**YOUR OBJECTIVE:**
Rewrite the records starting at the line that contains "Identify the location" and ending at the line that contains "letter-o-2: o is", swapping "resolution" for "size" and keeping everything else the same. Leave the pictures out of your answer.

**INFORMATION:**
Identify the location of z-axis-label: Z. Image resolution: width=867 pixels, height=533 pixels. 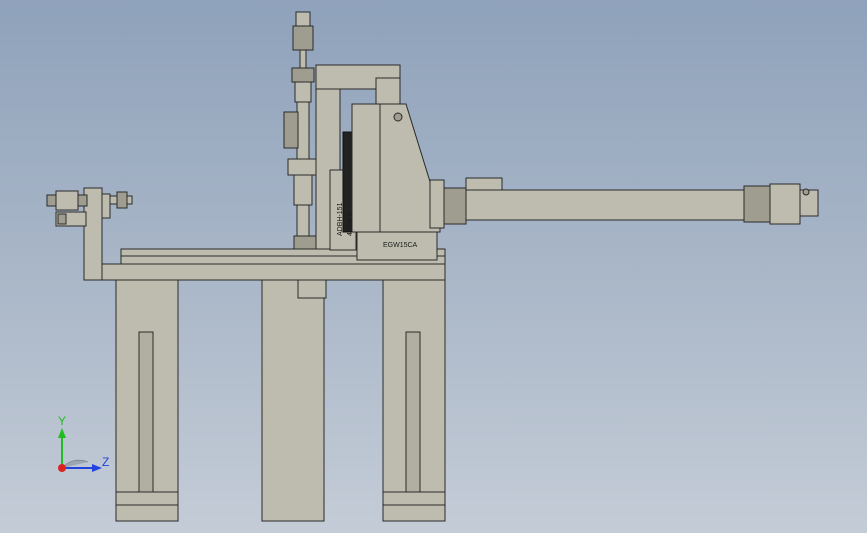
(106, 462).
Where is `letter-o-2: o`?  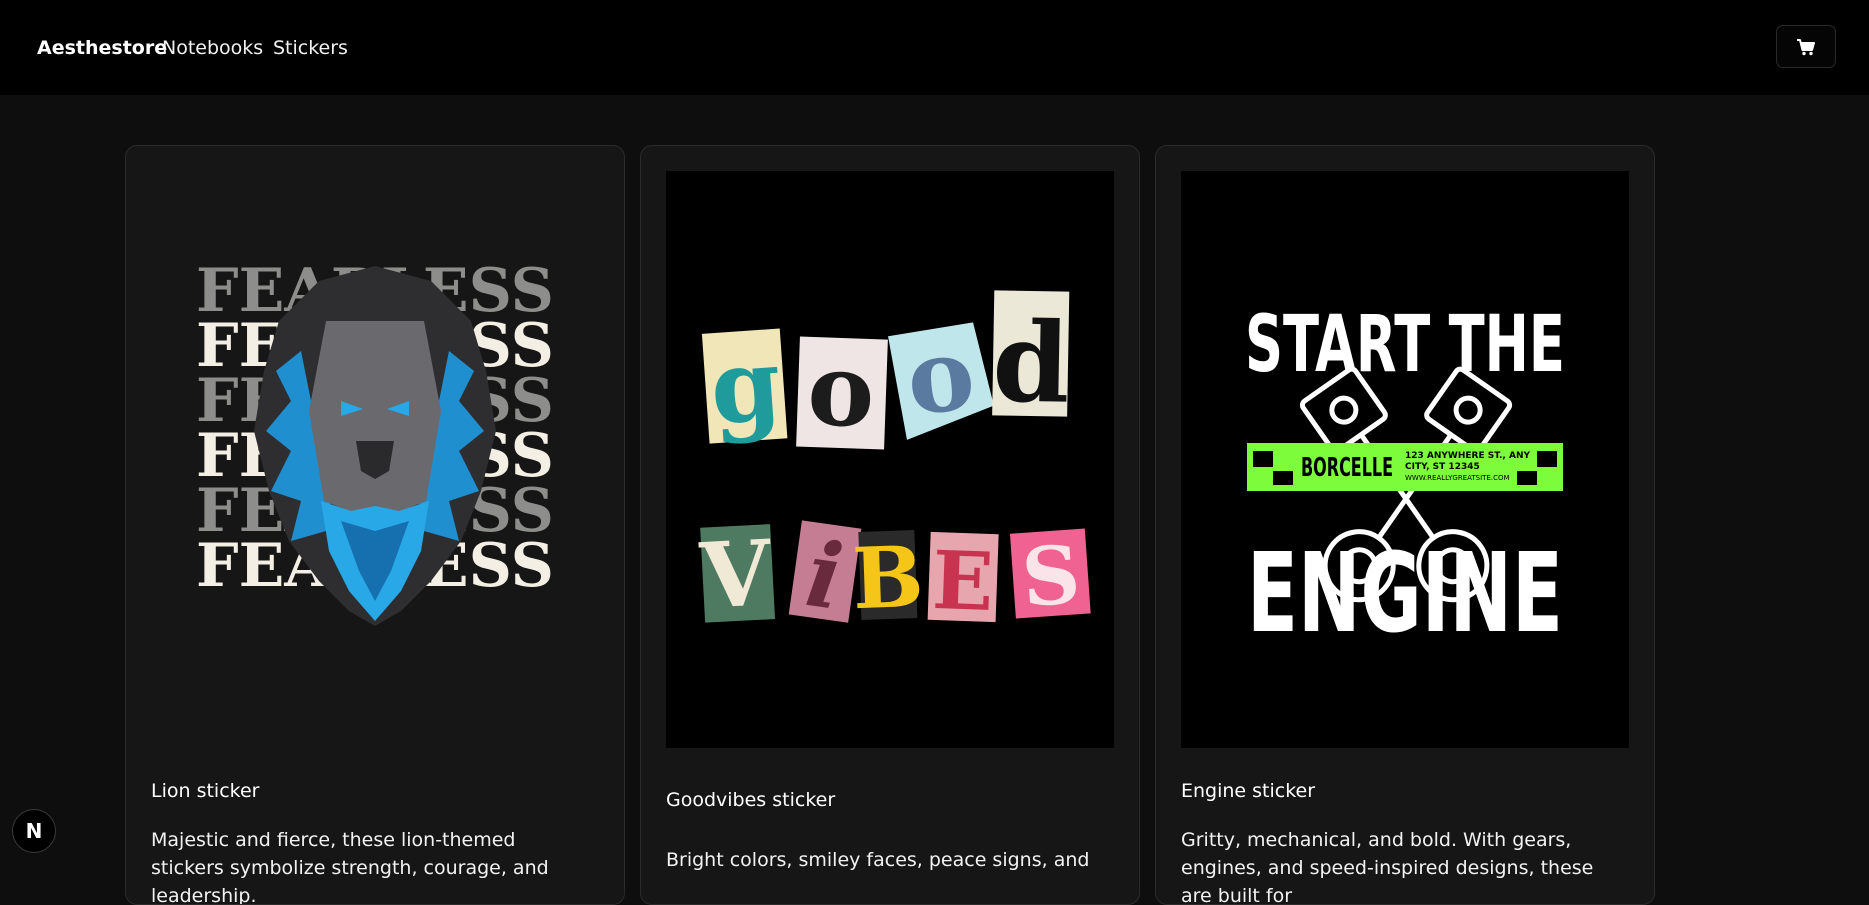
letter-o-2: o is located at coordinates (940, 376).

--

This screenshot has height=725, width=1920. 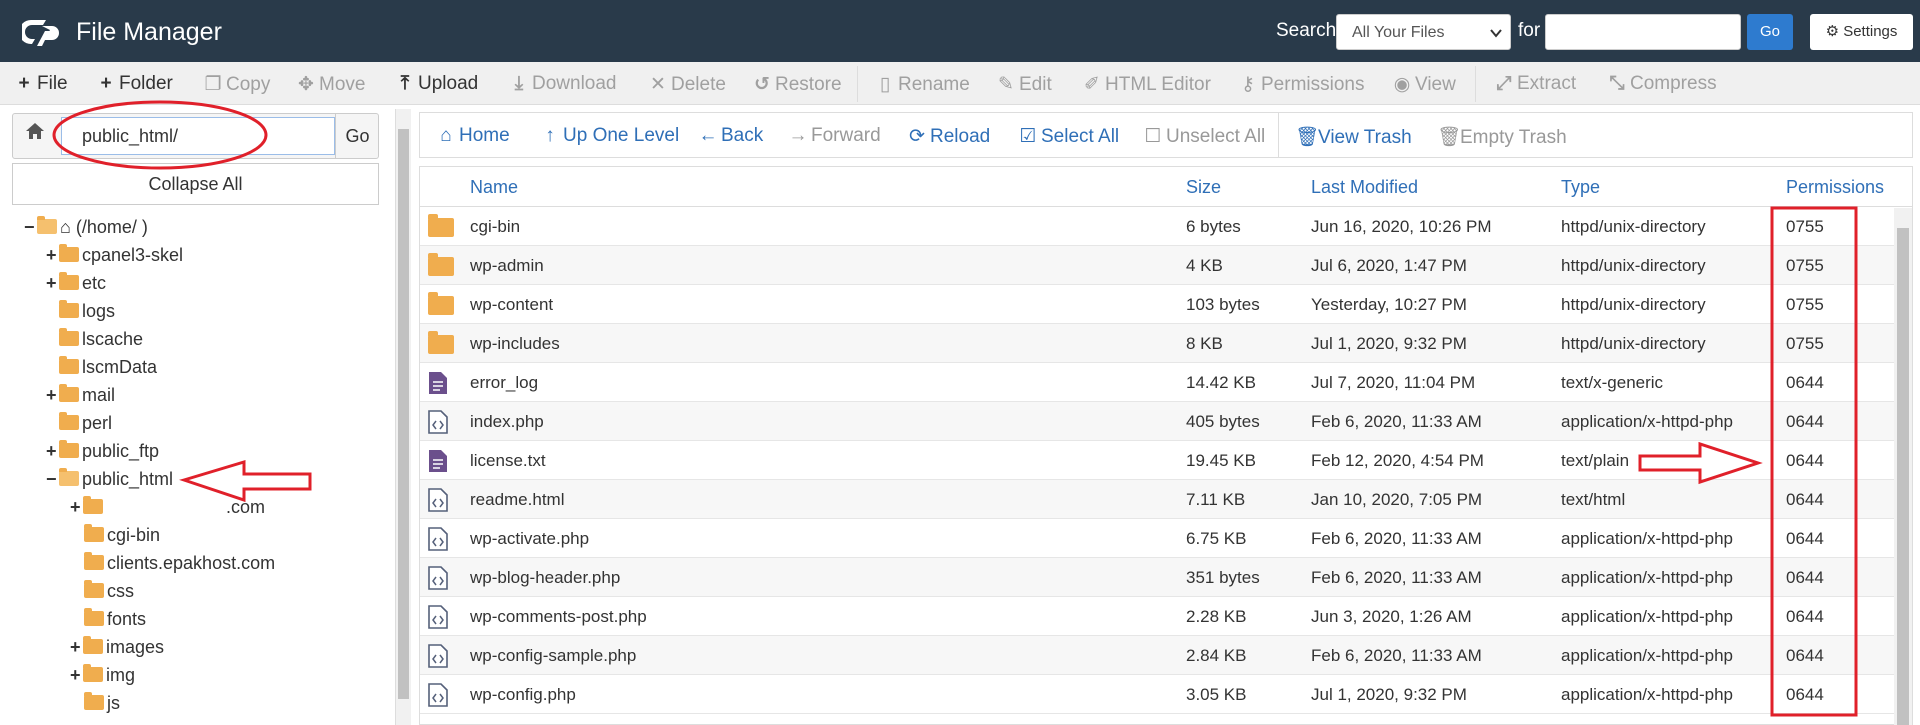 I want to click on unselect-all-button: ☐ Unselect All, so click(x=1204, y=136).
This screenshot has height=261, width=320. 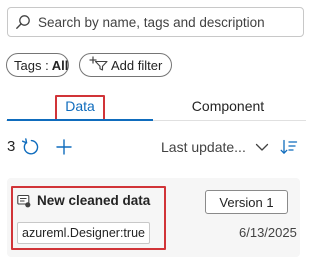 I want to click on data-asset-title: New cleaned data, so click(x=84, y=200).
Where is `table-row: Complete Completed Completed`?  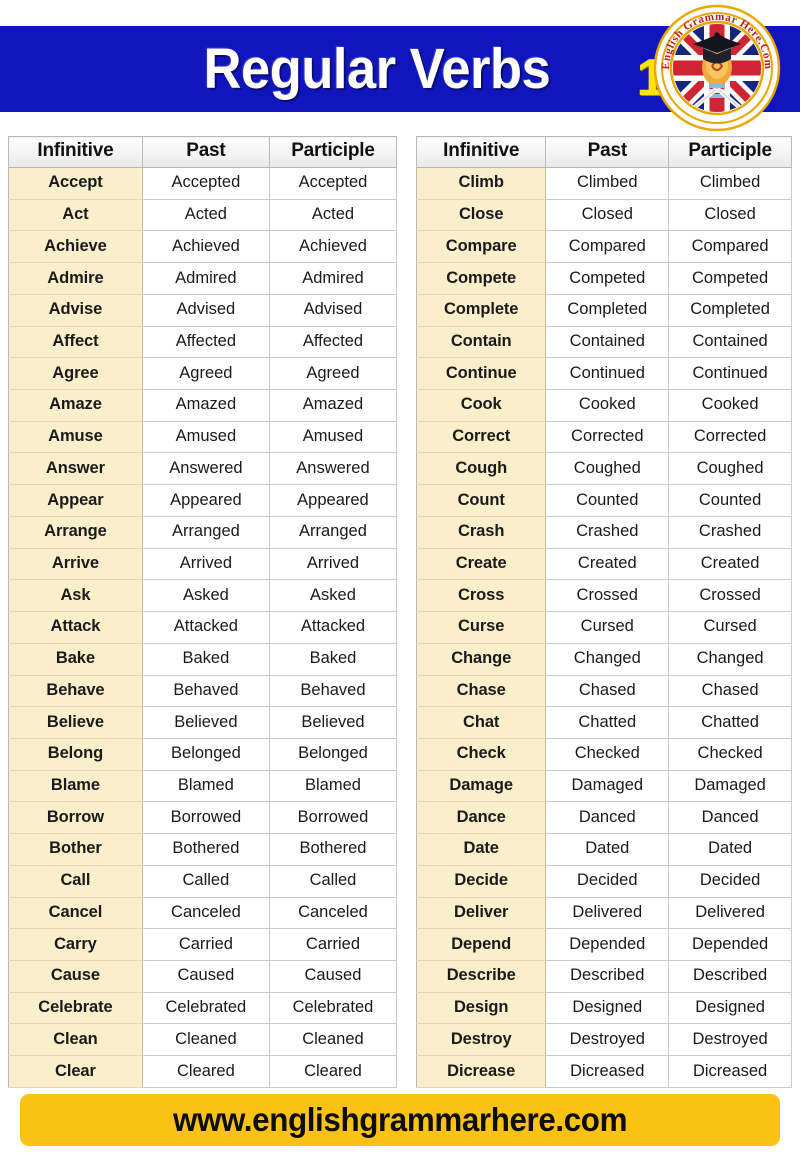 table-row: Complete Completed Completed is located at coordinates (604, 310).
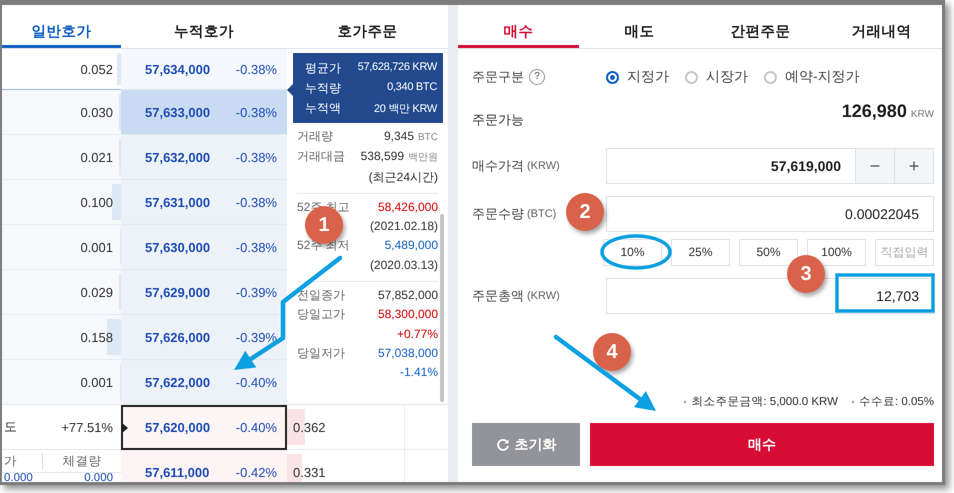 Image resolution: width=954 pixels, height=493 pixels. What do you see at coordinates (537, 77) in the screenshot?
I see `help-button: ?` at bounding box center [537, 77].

**SOLVED EXERCISE:**
Identify the location of z-axis-label: Z. Image size: width=867 pixels, height=533 pixels. 
(106, 462).
Where is `letter-o-2: o`?  
letter-o-2: o is located at coordinates (940, 376).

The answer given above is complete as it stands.